Titli’s words shook Naya. She was thrown back into her own world, a world that she believed was totally unfair to her. She would turn thirty in a couple of days’ time, and she already felt that she had perhaps overstayed her welcome. She worked as a journalist with a leading news channel, and was doing well professionally. However, she had not really fared well in her personal life. She felt completely disconnected from her parents. Naya always believed that she had a very turbulent teenage. Crushes, infatuations, going bonkers over friends, doing things more by way of daredevilry rather than to have fun, had allowed her easily to drift out from her safe family comfort zone and fall into the gorge of confusion, darkness and pain.
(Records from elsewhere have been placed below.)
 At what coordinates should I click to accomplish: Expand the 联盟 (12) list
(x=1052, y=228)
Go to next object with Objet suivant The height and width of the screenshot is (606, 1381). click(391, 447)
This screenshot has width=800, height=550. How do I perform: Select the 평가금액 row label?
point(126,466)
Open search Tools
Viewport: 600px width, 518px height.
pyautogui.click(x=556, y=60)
She had had more than her share of heart-breaks and now, she could not take these anymore. She had alienated herself from her parents so much that, she could not run back towards them.

She was jolted out of her reverie as she saw a bunch of colourful balloons swaying and dancing in the breeze, while rising up to the sky. She could see a white piece of paper, fluttering at the knot where the ballons were all bunched together. She looked around her room; Titli was not there! So, that explained the bunch of balloons!
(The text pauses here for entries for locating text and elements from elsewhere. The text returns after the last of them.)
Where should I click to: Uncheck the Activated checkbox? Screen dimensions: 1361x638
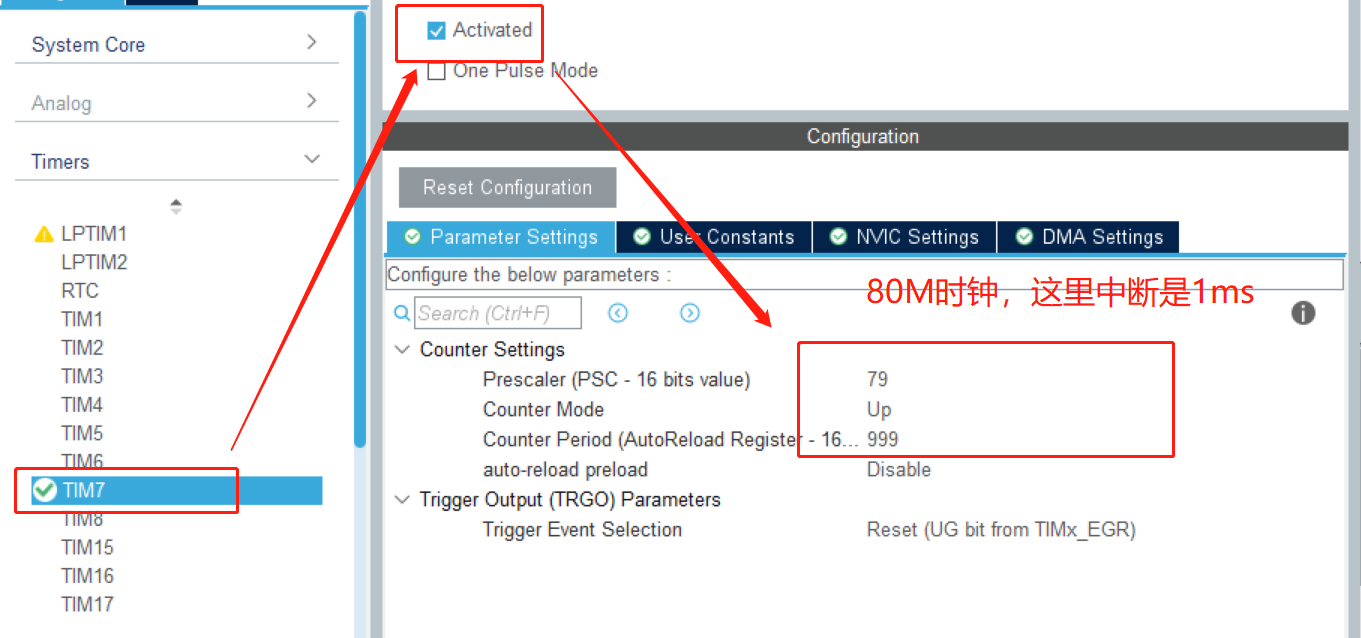point(436,31)
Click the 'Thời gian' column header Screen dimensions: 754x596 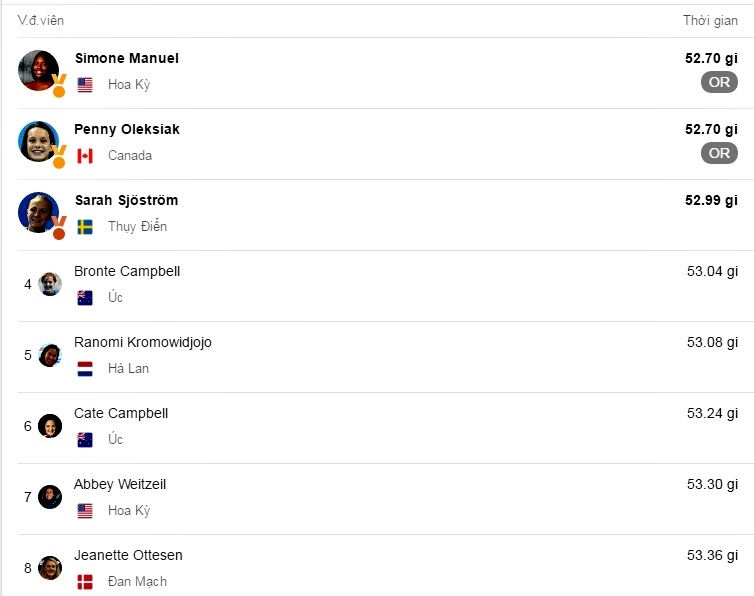tap(710, 21)
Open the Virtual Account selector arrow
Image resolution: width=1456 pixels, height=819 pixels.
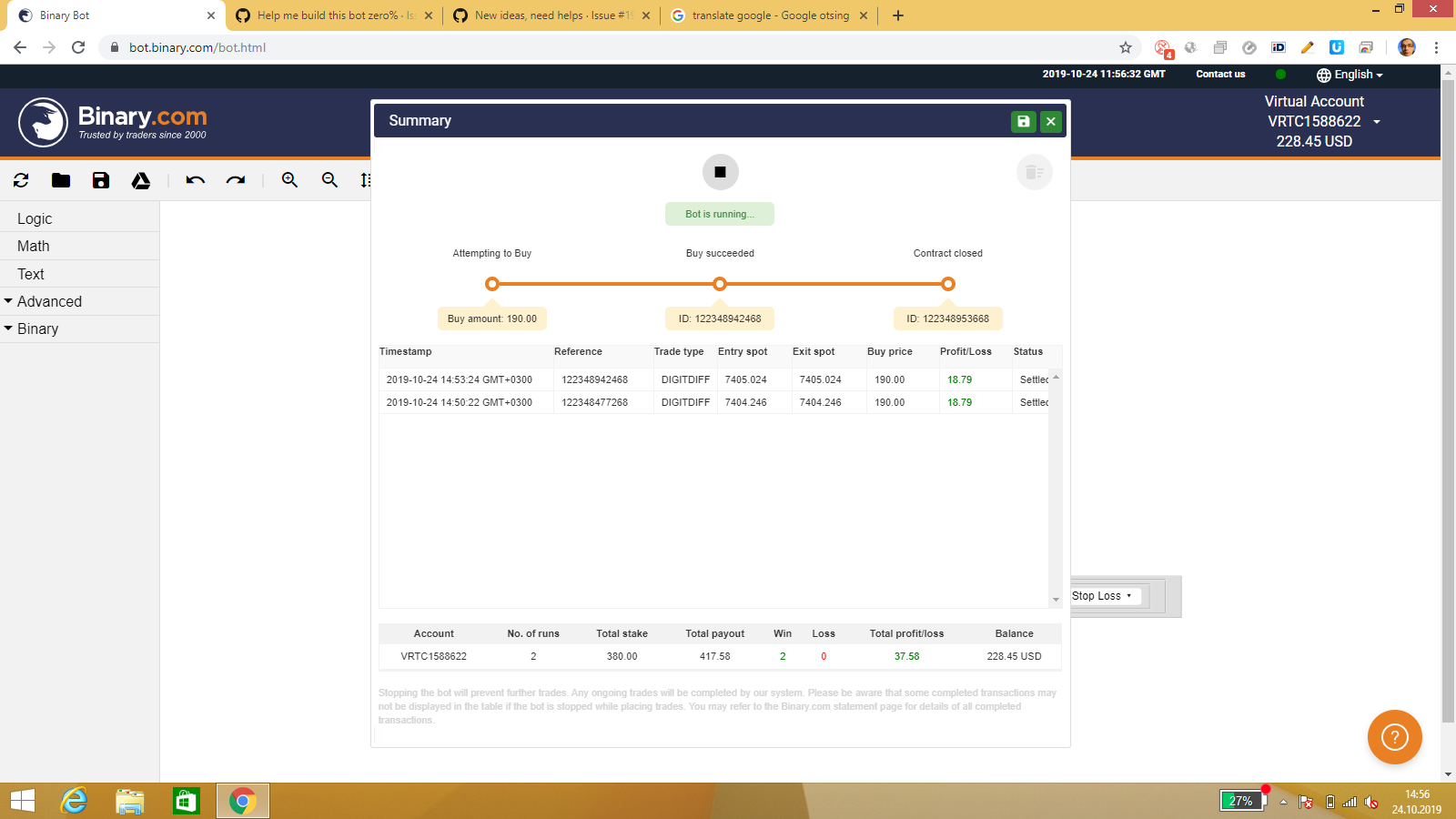[x=1377, y=121]
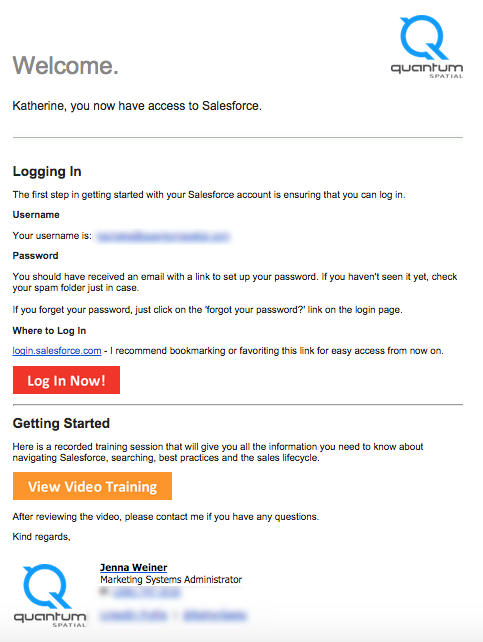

She got up and quickly climbed up the stairs to the terrace. Titli was standing there, looking up at the sky. Her gaze was following the balloons and Naya suddenly felt a tinge of jealousy; what an enchanting smile filled up Titli’s face! Why, when Naya looked in the mirror, she could never see such a beautiful smile on her own face! Titli looked at Naya and came towards her.

“Titli, are you sending a letter again to your Dadu? You never get any reply back from him, do you? And yet you keep writing, why? It has been around five years, right, since your Dadu passed away?” Naya tried to be as soft as she could. She did not want to hurt this girl whom, through these past years, she had seen walk silently and yet courageously, walk through all the adversities, strong and sure-footed. She loved her grandfather, Dadu, deeply and he had been the strong pillar in her life from her very childhood. He worked as a painter, painting new houses and buildings. Little Titli would be fascinated with colours. Her Dadu would let her dip the brush in the liquid paint and then paint their walls of their tiny house, any way that she liked.
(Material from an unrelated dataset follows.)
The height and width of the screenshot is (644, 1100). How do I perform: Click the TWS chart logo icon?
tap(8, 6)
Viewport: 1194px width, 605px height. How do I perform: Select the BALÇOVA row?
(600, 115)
Dadu, because of acute poverty, could not study in school but he learnt to read and write, by himself. Every evening, he would now teach Titli. He would tell her about the Sun, the Moon and the Stars. How the rivers came gushing down from the top of the mountains to the plains, and made their way to the sea; how the water kept on moving in cycles from the earth to the sky and back; how the high mountains, millions of years back, were under the sea; and on and on Dadu would tell stories to Titli. Titli saw the whole universe through Dadu’s stories. She would imagine and see in her mind her own achievements …. from being the first one to reach Mars, to the first one to find a living world of humans deep down the oceans. Titli truly believed she would accomplish such out-of-this-world feats, some day.

One morning, Dadu never woke up. He died in his sleep. Titli was inconsolable for many days. All her thoughts centred around her Dadu; their time together reading, playing, and looking around! Dadu was the only person Titli poured her heart to! Anything that disturbed her, from her drunkard father’s erratic beatings to her mother’s quiet sobs, or her empty or half-empty stomach, most of the days! Titli’s father would forcibly take whatever money her Dadu would get every day, and would spend it all in drinking.

One afternoon, she was sitting under a tree. Her heart was heavy with grief. She watched the fluffy white clouds floating by. Can her Dadu see her? Can he see how sad his little girl is? The thoughts just flowed one after the other. How will she ever see her Dadu again? How will she talk to him? Who will help unburden her heart? Her crying just wouldn’t stop. She kept looking at the sky, as if with the hope of getting a glimpse of her Dadu.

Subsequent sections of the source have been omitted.